Primary insomnia is not a symptom or side effect of another medical condition but occurs independently of other illnesses, meaning that it is a condition of its own. Primary insomnia may affect an individual throughout life or may be triggered by stressful events, an unconventional work schedule (such as night work), travel, or other disruptive circumstances.
Unlike primary insomnia, secondary insomnia is a symptom or side effect of another health condition. Underlying medical causes of secondary insomnia include depression or anxiety, chronic pain, overactive thyroid, gastrointestinal problems, other sleep disorders (such as sleep apnea or restless leg syndrome), stroke, Alzheimer’s disease, or menopause.
Environment and lifestyle factors may also cause secondary insomnia. Examples of these factors include: certain medications (such as asthma, heart, allergy, and cold medicines); use of caffeine, tobacco, and alcohol; and poor sleep environment (a bedroom that’s too noisy or not dark enough, for example).

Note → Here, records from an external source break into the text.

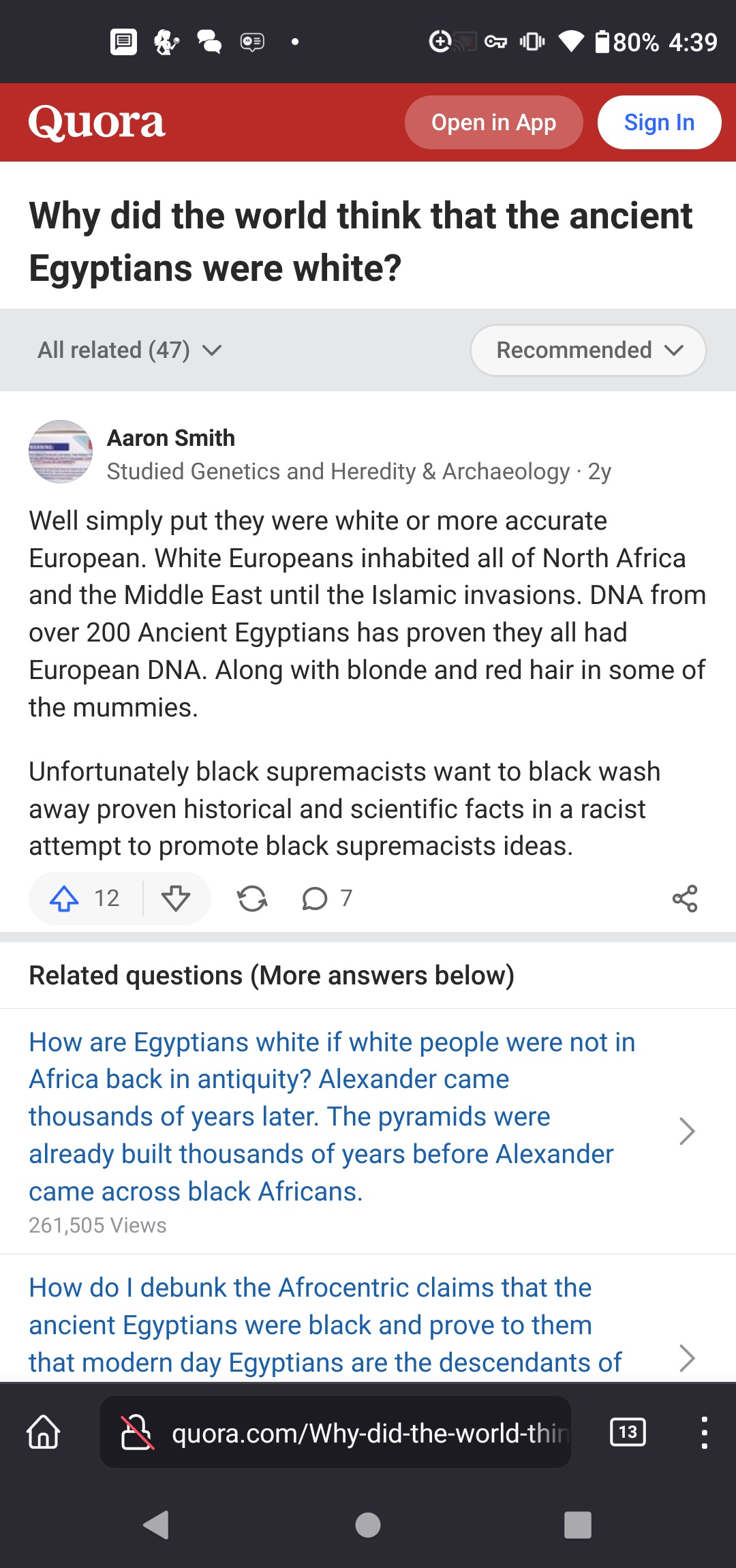Expand the All related (47) dropdown

tap(129, 350)
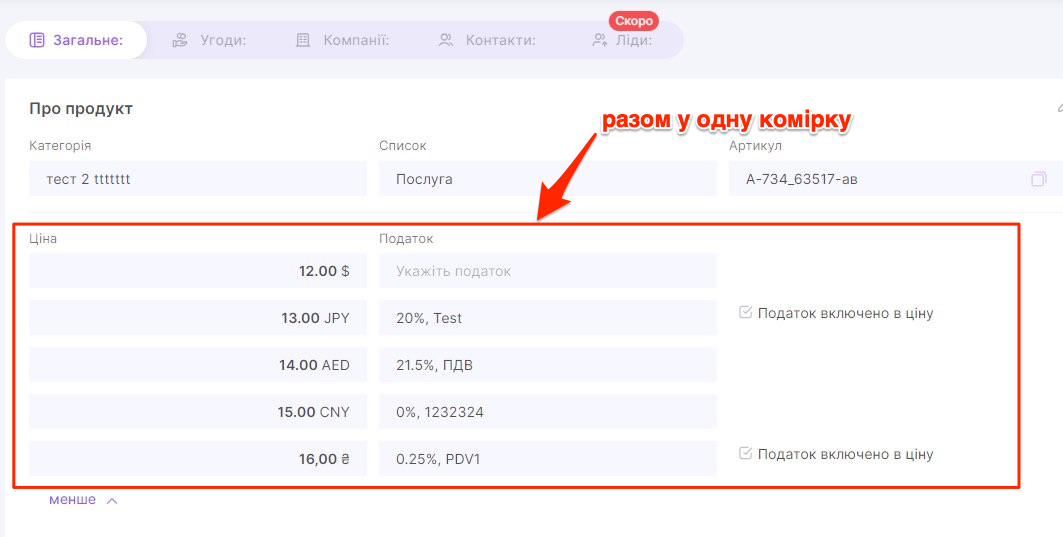
Task: Open the empty 'Укажіть податок' tax selector
Action: (x=547, y=271)
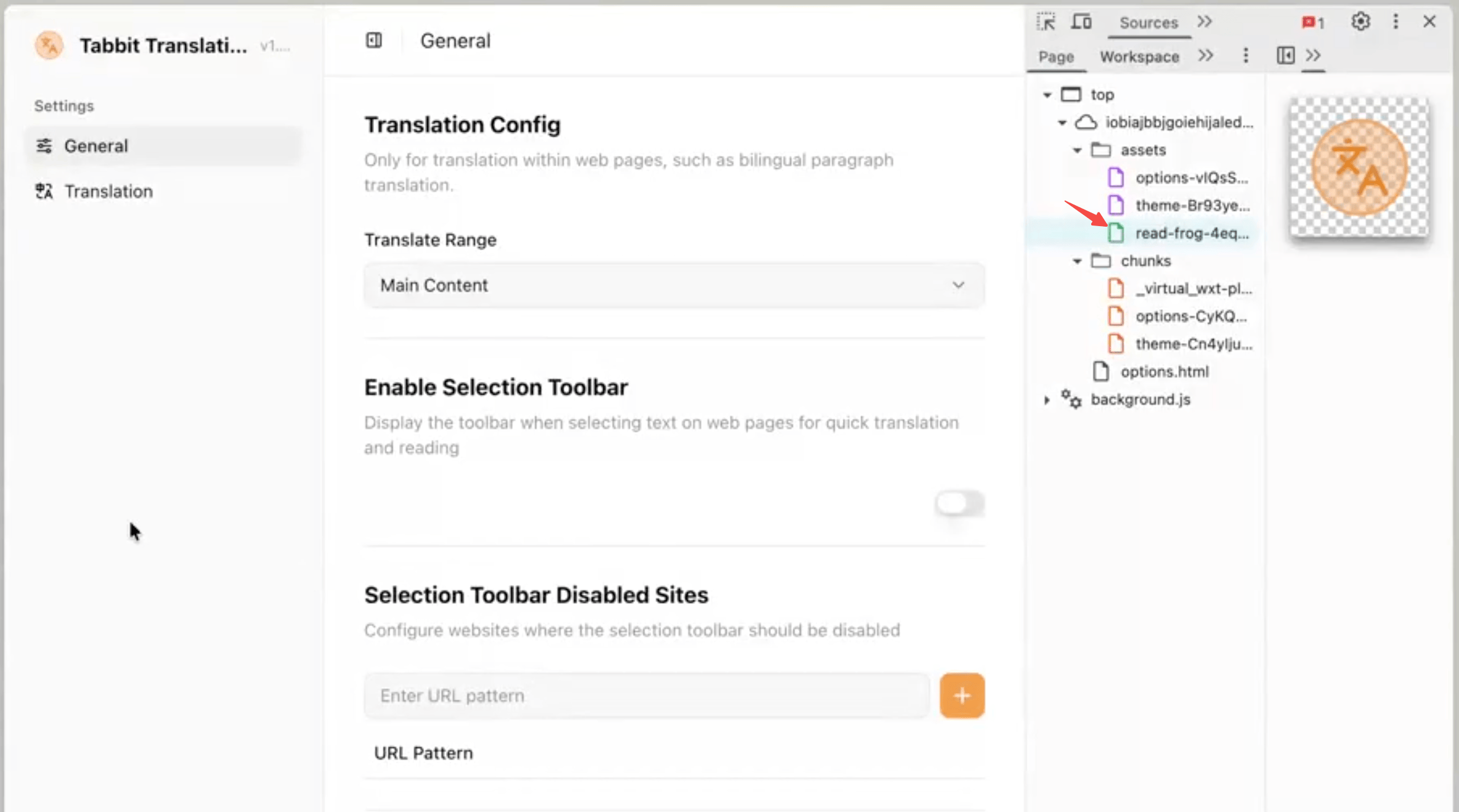The height and width of the screenshot is (812, 1459).
Task: Collapse the assets folder
Action: [1077, 150]
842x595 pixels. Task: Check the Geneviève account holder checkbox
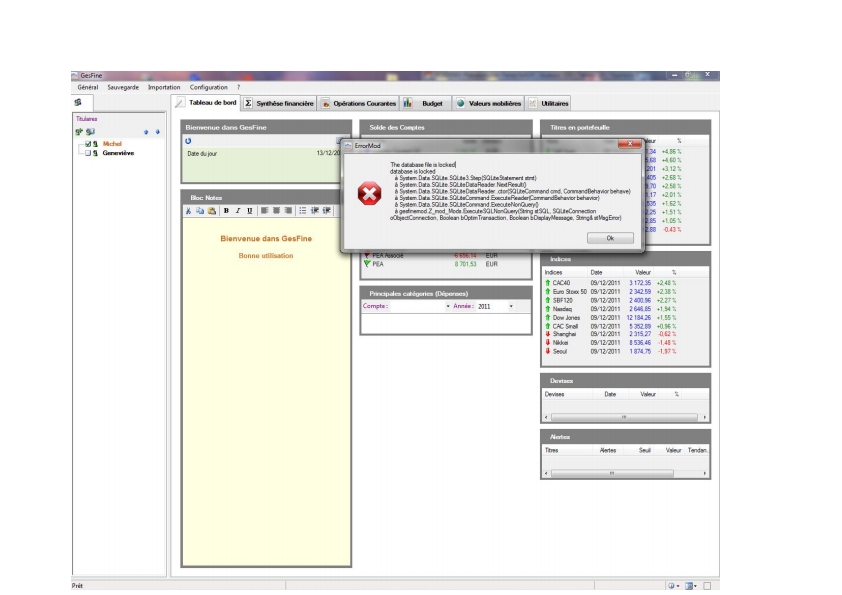coord(88,153)
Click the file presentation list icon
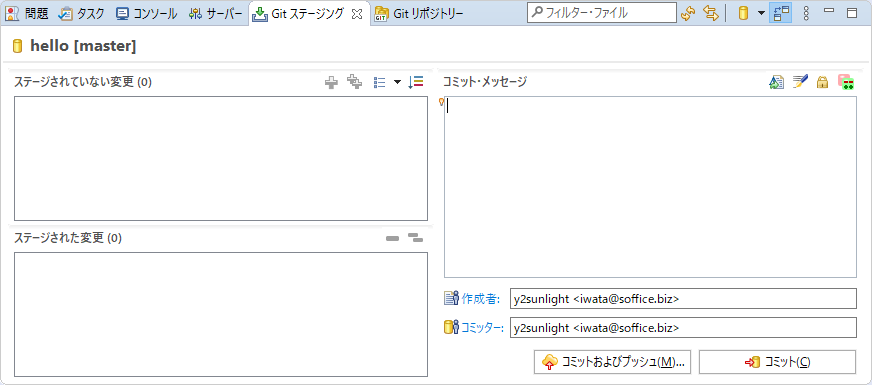872x385 pixels. tap(380, 82)
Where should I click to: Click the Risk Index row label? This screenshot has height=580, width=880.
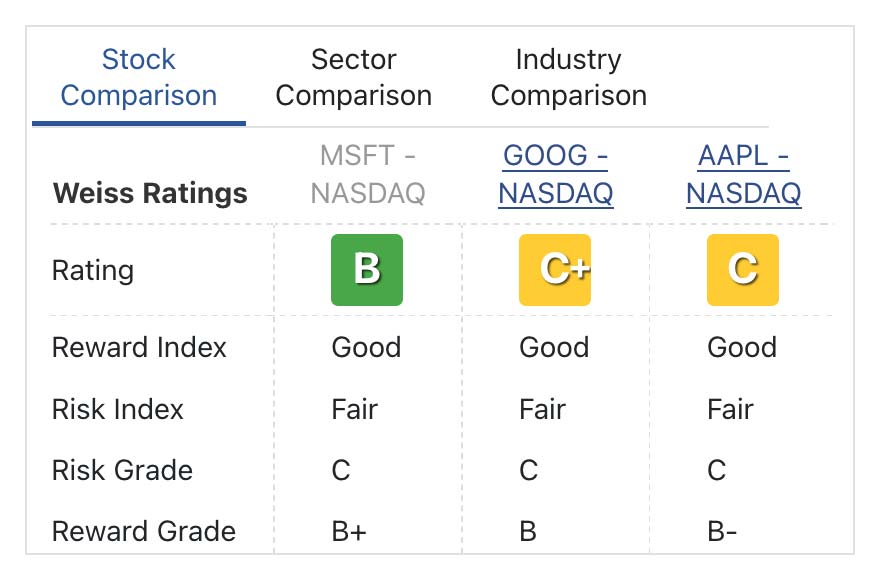pos(118,409)
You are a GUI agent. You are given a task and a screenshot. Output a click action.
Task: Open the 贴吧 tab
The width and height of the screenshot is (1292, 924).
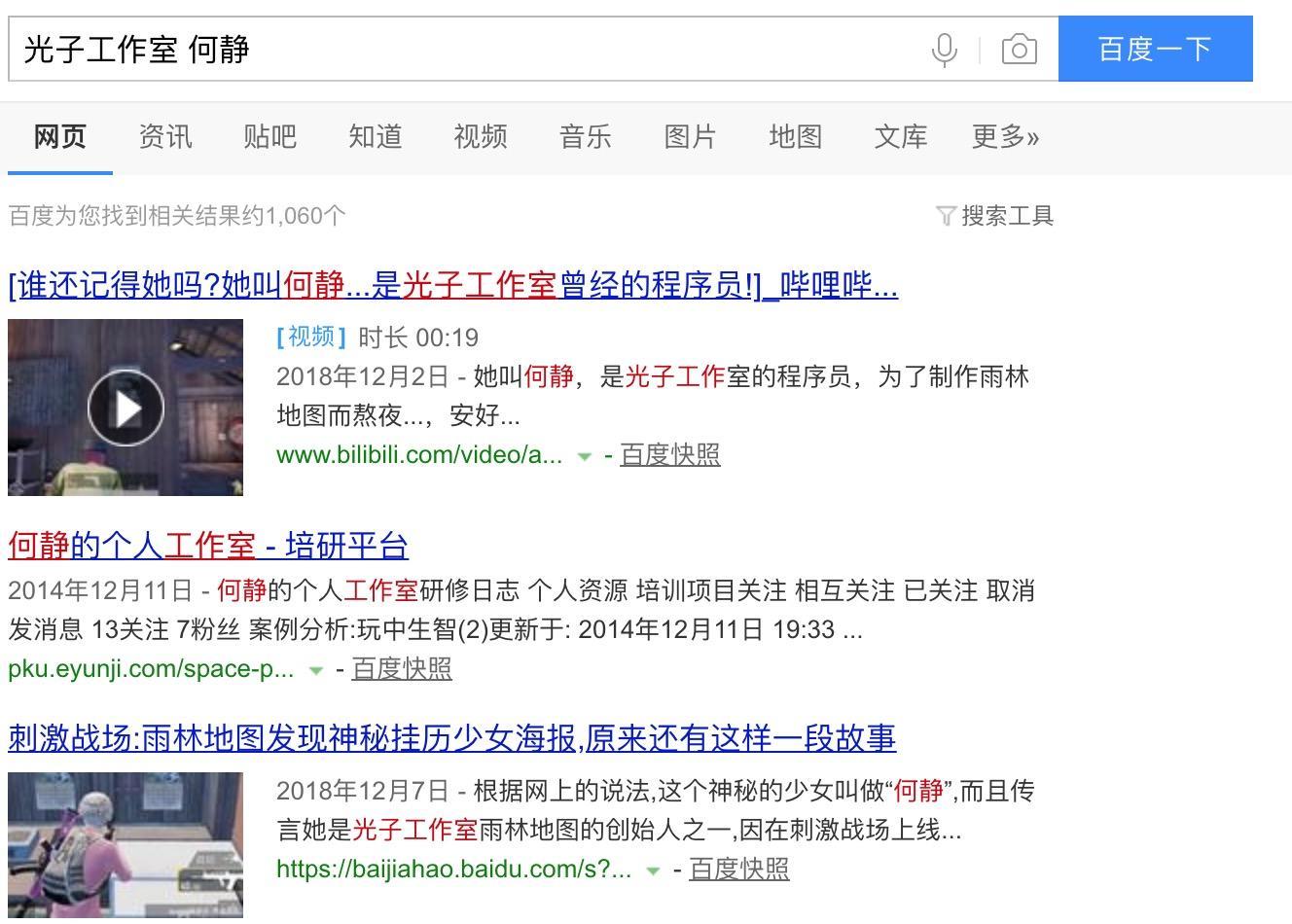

Secondary insomnia may go away once the issue causing sleeplessness is treated. In some cases, however, further treatment of insomnia itself is required.
Symptoms of insomnia include the following:
If you’re not sleeping well or enough, you may feel sleepy, have low energy, have trouble thinking clearly and staying focused, and feel irritable or depressed.
Your doctor can help you determine if you are experiencing insomnia. If you feel that you are having trouble sleeping, such as falling asleep or staying asleep, and that lack of sleep is affecting your daily activities, you may want to consult your doctor.
A sleep diary may help you and your doctor understand and treat insomnia. This diary should include a daily record of what time you fall asleep and wake up, any changes in your sleep and bedtime routines, and how you feel during the day. Also be prepared to tell your doctor about factors that may be affecting the quality of your sleep; these may include your bedtime routine, habits before bedtime (such as eating, drinking, watching TV), and bedroom environment (light, noise, temperature).
Sometimes a doctor will also recommend a physical exam and additional medical history to determine if other health conditions may be affecting sleep.
If you and your doctor aren’t able to identify a cause of your insomnia, your doctor may recommend a sleep study, or polysomnogram (PSG). A PSG usually requires an overnight stay at a sleep center. During your stay, a PSG records brain electrical activity, eye movements, heart rate, breathing, muscle activity, blood pressure, and blood oxygen levels. The goal is to diagnose an underlying sleep disorder that is causing your insomnia.